As ever, dear readers, welcome.

Two postings ago, we had been discussing how time is marked in The Hobbit.  After a one-post interlude—a book review—we were intending to extend our discussion (as our original plan was) to The Lord of the Rings, but something caught our attention and, in this posting, we’re still interluding—although it is about The Hobbit.
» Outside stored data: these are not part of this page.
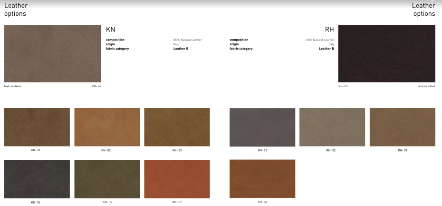Click the Leather B value under KN
The height and width of the screenshot is (206, 442).
pyautogui.click(x=181, y=49)
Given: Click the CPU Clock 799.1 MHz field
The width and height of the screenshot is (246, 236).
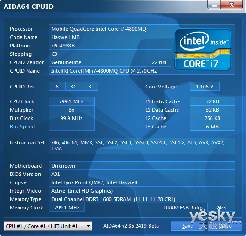Looking at the screenshot, I should pos(72,101).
We had just set off from Bag End with Bilbo and the dwarves and noticed this:

“At first they had passed through hobbit-lands, a wide respectable country inhabited by decent folk, with good roads, an inn or two, and now and then a dwarf or a farmer ambling by on business.  Then they came to lands where people spoke strangely, and sang songs Bilbo had never heard before.  Now they had gone on far into the Lone-lands, where there were no people left, no inns, and the roads grew steadily worse.  Not far ahead were dreary hills, rising higher and higher, dark with trees.  On some of them were old castles with an evil look, as if they had been built by wicked people.” (The Hobbit, Chapter 2, “Roast Mutton”)

The company passes over an ancient bridge:

“Somewhere behind the grey clouds the sun must have gone down, for it began to get dark as they went down into a deep valley with a river at the bottom.  Wind got up, and willows along its banks bent and sighed.  Fortunately the road went over an ancient stone bridge, for the river, swollen with the rains, came rushing down from the hills and mountains in the north.”

They go on till Bilbo and the dwarves reach the trolls.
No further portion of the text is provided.